Google has already open sourced much of Wave.

"The central parts of the code, as well as the protocols that have driven many of Wave's innovations, like drag-and-drop and character-by-character live typing, are already available as open source, so customers and partners can continue the innovation we began," Google senior vice president Urs Holzle wrote in the blog post that announced Wave's cancelation, due to low user adoption. "In addition, we will work on tools so that users can easily liberate their content from Wave."

The source code for the Google Wave federation protocol, the "underlying network protocol for sharing waves between wave providers," can be downloaded here.

A few Network World readers who commented on the story "Google Wave Washes Out" expressed disappointment in its cancelation and hope that it will live on as an open source project.

"My experience with Wave has been a very successful and productive one," one commenter said. "With Wave, the team I have been working with [has] been able to collaborate on projects from a number of different countries and time zones. We simply would not have been able to do it without Wave."

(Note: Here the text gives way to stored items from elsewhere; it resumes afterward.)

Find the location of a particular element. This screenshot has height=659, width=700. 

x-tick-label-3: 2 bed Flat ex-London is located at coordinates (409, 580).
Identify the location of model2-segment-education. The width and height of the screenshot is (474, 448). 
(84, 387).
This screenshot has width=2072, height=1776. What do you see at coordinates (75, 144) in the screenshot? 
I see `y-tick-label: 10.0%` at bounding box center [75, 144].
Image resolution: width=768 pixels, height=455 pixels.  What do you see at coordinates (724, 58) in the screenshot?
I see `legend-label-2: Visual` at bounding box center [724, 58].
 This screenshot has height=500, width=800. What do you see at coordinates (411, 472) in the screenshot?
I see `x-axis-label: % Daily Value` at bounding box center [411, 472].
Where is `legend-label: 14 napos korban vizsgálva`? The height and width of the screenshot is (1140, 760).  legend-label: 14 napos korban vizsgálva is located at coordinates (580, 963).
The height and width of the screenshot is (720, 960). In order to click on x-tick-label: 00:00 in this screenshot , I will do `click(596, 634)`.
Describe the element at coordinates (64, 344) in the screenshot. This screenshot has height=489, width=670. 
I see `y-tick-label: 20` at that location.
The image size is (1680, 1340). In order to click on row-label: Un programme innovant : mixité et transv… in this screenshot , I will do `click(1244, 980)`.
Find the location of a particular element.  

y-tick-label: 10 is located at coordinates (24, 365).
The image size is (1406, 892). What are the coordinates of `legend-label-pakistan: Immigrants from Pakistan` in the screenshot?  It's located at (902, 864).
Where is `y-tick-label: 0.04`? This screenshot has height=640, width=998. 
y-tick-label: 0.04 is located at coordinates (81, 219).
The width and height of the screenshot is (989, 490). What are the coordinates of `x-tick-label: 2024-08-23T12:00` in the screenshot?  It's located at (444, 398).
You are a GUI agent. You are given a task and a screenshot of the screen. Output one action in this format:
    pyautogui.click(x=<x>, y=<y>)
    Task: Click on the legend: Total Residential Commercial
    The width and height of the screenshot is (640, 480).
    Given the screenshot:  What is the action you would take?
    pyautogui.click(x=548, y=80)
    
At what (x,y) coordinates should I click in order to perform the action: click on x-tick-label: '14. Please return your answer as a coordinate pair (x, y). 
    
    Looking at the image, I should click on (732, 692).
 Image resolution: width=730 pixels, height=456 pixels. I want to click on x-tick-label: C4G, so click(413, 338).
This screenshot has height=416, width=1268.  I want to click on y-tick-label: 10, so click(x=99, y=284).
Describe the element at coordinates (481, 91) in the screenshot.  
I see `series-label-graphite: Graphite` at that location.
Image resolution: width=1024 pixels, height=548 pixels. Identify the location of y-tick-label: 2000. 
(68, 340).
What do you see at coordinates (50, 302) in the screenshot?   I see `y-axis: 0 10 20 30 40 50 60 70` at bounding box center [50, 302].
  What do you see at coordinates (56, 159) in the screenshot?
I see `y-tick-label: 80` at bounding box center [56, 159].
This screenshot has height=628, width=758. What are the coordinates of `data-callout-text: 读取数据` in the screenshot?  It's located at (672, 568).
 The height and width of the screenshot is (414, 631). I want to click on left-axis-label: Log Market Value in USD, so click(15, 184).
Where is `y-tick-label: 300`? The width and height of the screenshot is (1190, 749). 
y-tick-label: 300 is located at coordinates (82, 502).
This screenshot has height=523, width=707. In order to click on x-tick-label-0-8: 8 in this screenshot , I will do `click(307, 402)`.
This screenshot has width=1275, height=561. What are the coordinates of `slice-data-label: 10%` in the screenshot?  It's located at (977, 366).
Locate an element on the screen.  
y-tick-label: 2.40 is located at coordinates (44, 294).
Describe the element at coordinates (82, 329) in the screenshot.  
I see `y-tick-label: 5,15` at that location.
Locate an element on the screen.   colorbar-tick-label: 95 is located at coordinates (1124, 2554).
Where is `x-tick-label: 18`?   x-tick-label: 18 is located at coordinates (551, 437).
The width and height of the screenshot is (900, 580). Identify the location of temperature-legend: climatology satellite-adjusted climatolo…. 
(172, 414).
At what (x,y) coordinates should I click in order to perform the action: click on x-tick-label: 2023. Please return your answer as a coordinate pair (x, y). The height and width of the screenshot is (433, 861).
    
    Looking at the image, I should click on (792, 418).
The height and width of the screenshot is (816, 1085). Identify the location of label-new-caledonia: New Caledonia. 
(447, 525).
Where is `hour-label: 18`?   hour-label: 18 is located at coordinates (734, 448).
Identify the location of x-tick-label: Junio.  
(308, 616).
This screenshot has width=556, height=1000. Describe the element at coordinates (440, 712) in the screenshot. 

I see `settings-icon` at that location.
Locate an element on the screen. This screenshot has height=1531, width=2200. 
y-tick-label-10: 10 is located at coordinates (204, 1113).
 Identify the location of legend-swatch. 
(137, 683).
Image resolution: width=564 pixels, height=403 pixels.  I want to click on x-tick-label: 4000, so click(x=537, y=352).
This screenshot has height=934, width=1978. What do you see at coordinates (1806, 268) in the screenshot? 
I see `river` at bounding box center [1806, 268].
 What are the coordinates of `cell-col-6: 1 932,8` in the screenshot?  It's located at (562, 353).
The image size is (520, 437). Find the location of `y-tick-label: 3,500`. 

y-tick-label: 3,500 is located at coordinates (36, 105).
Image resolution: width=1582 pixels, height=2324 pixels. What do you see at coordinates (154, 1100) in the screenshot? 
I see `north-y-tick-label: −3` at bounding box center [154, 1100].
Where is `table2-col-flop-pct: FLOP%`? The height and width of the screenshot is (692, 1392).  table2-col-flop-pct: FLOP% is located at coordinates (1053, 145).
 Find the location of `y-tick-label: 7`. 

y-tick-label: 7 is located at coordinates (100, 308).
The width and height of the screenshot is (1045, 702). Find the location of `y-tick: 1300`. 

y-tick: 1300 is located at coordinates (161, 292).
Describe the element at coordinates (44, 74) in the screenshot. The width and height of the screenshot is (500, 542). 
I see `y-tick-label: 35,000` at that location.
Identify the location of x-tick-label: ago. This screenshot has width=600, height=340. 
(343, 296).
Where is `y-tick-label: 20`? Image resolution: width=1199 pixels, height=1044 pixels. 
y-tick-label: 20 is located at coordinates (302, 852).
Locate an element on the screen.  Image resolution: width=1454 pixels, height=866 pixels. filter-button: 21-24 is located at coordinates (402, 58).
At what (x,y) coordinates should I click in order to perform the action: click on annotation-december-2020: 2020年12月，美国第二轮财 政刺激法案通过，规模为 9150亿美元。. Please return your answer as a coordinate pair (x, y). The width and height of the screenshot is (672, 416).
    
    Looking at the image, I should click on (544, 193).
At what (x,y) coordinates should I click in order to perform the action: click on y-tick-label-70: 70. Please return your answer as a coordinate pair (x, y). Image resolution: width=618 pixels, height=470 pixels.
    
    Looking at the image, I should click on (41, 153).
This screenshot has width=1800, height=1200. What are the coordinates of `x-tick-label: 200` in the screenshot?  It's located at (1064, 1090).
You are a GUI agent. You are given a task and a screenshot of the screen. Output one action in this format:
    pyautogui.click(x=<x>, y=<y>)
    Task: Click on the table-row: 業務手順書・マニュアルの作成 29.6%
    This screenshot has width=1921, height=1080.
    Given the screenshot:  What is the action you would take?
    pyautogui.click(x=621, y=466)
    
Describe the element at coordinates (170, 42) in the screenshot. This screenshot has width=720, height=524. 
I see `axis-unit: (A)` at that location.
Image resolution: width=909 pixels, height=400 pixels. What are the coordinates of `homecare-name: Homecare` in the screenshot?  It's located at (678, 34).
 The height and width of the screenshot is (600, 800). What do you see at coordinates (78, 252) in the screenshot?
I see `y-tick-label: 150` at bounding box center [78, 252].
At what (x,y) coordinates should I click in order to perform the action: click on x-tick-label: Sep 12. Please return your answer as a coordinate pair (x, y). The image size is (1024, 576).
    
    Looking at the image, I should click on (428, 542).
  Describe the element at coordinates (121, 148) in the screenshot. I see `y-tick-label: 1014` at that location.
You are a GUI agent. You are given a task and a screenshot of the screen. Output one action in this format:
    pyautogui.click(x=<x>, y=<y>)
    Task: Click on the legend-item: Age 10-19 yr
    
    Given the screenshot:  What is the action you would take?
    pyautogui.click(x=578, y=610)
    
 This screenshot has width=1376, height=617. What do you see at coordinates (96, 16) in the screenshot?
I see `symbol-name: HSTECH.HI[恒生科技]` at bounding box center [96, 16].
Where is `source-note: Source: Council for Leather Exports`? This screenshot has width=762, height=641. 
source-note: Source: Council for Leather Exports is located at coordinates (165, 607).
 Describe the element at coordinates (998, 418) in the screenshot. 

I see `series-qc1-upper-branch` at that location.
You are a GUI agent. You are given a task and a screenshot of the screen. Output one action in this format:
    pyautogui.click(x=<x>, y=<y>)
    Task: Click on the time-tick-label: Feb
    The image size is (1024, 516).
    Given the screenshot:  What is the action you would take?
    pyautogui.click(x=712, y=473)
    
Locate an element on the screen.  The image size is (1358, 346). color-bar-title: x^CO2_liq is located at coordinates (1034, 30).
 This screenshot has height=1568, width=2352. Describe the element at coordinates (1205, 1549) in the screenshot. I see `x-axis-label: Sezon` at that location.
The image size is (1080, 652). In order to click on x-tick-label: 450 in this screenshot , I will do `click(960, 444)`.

"Myself and a few other people in NZ and Australia were using this to collaborate on the running of a website, and found it really handy," writes another commenter. "Once you got into it, it was really easy to use. Just hope that there will be something we can use to replace it."

While the Wave code could live on in Google projects such as Buzz, Docs and Google Me, Trapani says it's hard to predict whether Google will put more of the Wave code into the open source domain. One issue is decoupling Wave code from the rest of Google's code base.

"I think, obviously, a lot of the code is already open sourced. I'm not sure if they'll open source more," she says.

There may be enough code out there already for ambitious developers to pick up where Google left off. While it's easy to think Google's failure indicates that it's unlikely anyone else will succeed, Trapani notes that many successful open source projects are based on abandoned projects and forks.

Google's failure may have been promising too much. "They said it's the new e-mail. That was a misstep. It set expectations very high, and it wasn't really an e-mail replacement," Trapani says. "No one understood how it would fit in their life."

Google Wave worked best with teams of six to 12 people, Trapani believes. Using the Google Wave code base, developers outside of Google might someday create a successful live project management tool.

"It has a lot of potential," she says. "Someone else could pick up that code which is arguably built by some of the best web engineers that exist, and do something with it and create another product."

Wave essentially combined document collaboration and messaging into one interface. Instead of e-mailing or instant messaging back and forth, collaborators make the conversation part of the document. The document could contain as many conversation "trees" and "branches" as necessary, each appearing in the section of the document that is being discussed. Sharing photos, maps and other media was also easy within Wave, she says.

Unfortunately, people didn't get it.

"It was not immediately obvious how to use Wave and what to use Wave for," Trapani says. "I felt like it really needed explanation."